Massive ocean DIE OFF foreshadows the era of global human population collapse
The oceans of Earth have been home to countless creatures over the course of the planet’s lifetime. But the once-friendly bodies of water that stretch between continents have grown inhospitable for many of its former residents, and as such, an unprecedented amount of ocean life die-off is occurring.
The destruction of Earth’s oceans and the marine life that inhabits them is nothing short of devastating, and if the human race is not careful, we too may live to see our species’ light go out, so to speak. Indeed, a collapse of magnificent proportions could be on the horizon.
Dead ocean zones have been growing at a concerning pace for years. In 2015, dead zones reportedly accounted for 10 percent of the world’s ocean area, and that number is constantly on the rise.
Dead zones in the ocean refer to areas where the oxygen levels in the water have grown too depleted to support life. Agrochemical and fertilizer run-off, overfishing and the seeping of toxic heavy metals and radioactive material into the oceans all play a substantial role in the growth and proliferation of dead ocean zones.
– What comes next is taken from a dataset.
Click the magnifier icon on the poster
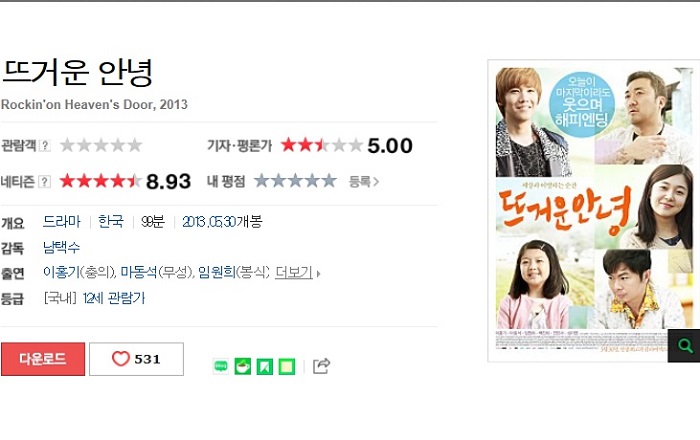This screenshot has width=700, height=440. (684, 346)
In 2008, nearly the entire east and south coasts of the United States were littered with dead zones. And as Scientific American reports, in 2008, there were 405 known ocean dead zones worldwide — up from just 49 in the 1960s.
Sea floors have reportedly taken about 1,000 years to recover from past eras of low oxygen, and only a few dead zones are known to have had quick rebounds from the devastation it brings. The Black Sea, for instance, sprung back to life quite quickly after the collapse of the Soviet Union — which came with a substantial reduction in fertilizer run-off.
Fertilizer run-off is a significant problem in ocean waters. The chemicals may not be helping crops grow faster, but they do feed massive algae blooms on the water’s surface. As the blooms die and sink to the ocean floor, they are feasted upon by microbes — which take up oxygen in the process. And the more algae there is, the more oxygen is being taken up by microbes. In turn, this reduces the amount of oxygen available to other species. This results in the fleeing of fish, crustaceans and other mobile sea creatures. Those that are immobile, such as clams, are sadly left to succumb to the oxygen-deprived waters.